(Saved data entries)
···
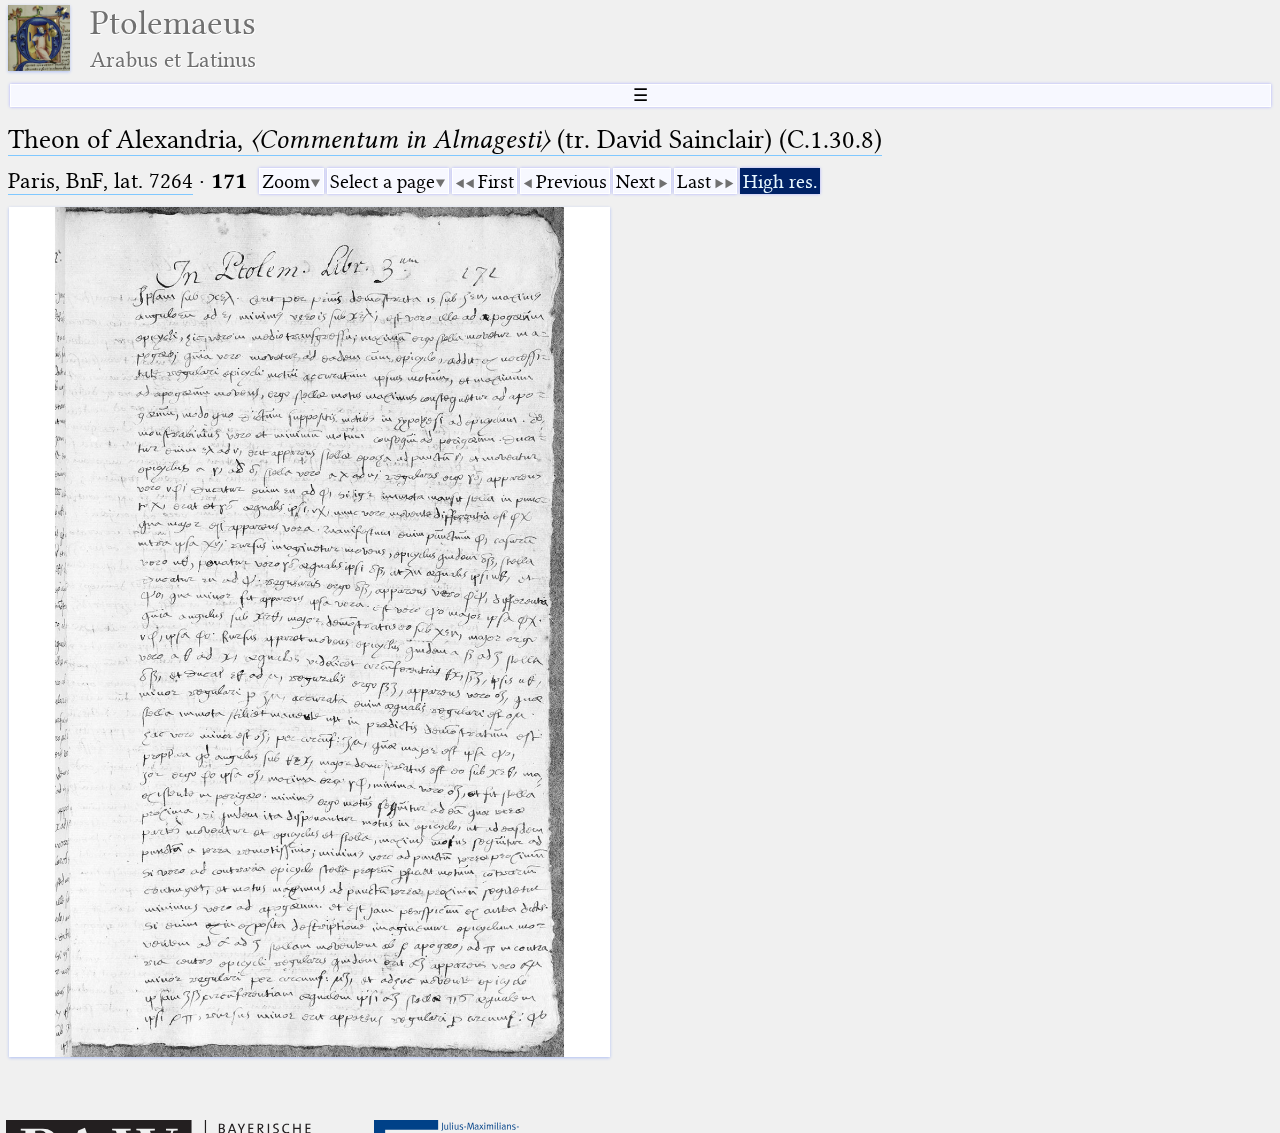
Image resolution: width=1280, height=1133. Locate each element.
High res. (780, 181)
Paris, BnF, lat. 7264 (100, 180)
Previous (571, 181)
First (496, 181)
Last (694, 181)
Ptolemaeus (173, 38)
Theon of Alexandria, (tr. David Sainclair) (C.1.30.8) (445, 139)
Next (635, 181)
···
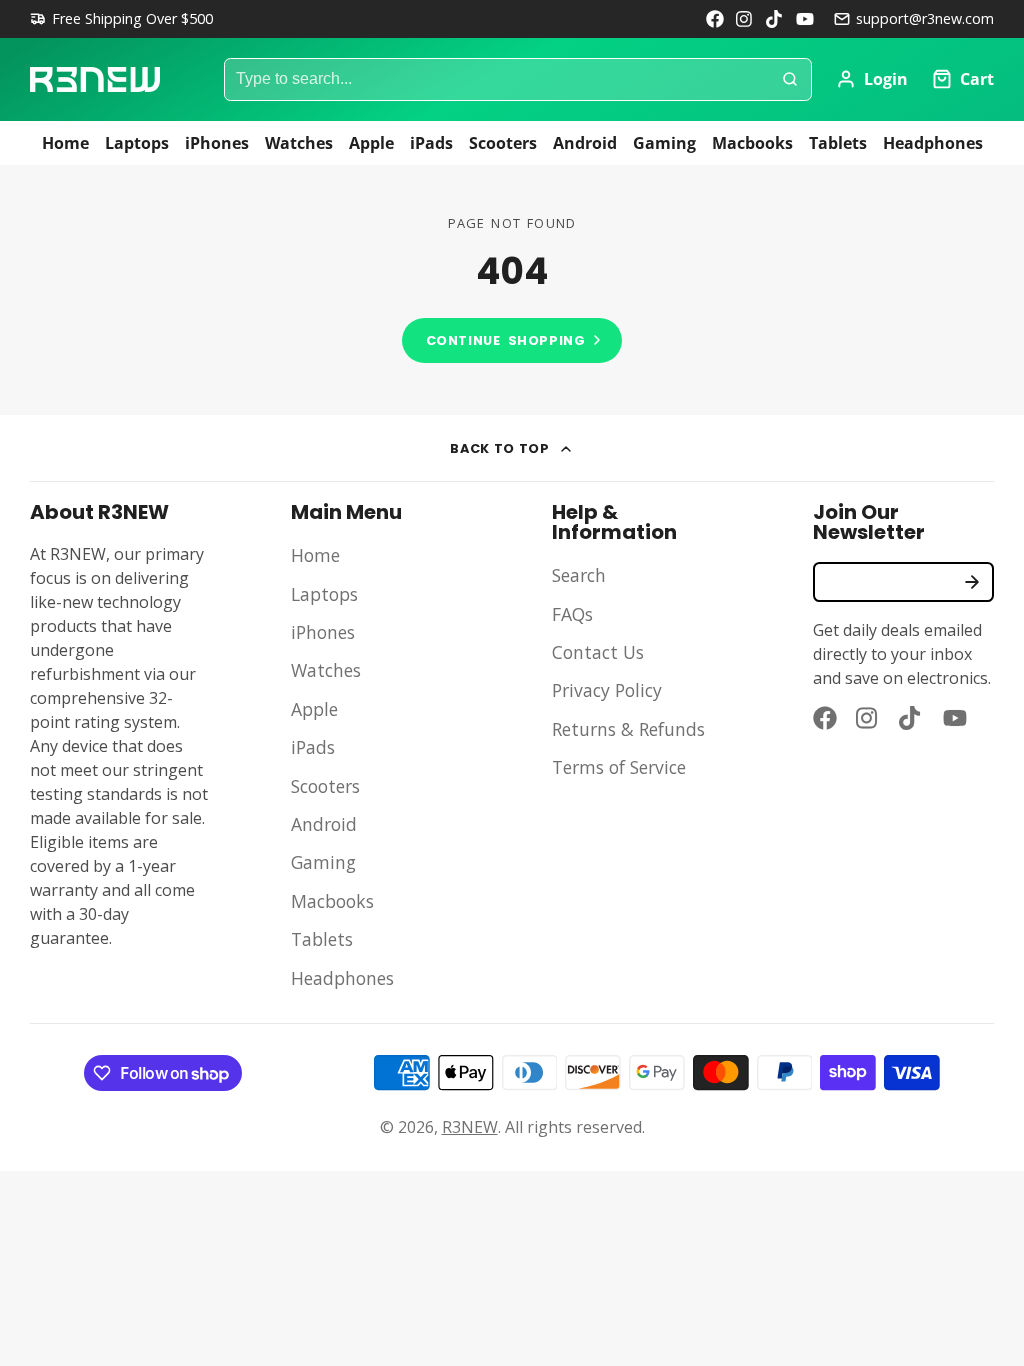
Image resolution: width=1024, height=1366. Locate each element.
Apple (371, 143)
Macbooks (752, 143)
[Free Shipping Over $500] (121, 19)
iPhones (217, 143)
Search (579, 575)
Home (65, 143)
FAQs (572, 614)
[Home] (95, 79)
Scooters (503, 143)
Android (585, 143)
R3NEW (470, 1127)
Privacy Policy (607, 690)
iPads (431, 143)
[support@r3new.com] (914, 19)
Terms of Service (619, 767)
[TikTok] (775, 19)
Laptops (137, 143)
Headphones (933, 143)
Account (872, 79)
···
Give the exact lines, and only those, from the line containing "Scooters (503, 143)" through the line containing "Account (872, 79)" in the entries above.

RESPONSE AREA:
Scooters (503, 143)
Android (585, 143)
R3NEW (470, 1127)
Privacy Policy (607, 690)
iPads (431, 143)
[support@r3new.com] (914, 19)
Terms of Service (619, 767)
[TikTok] (775, 19)
Laptops (137, 143)
Headphones (933, 143)
Account (872, 79)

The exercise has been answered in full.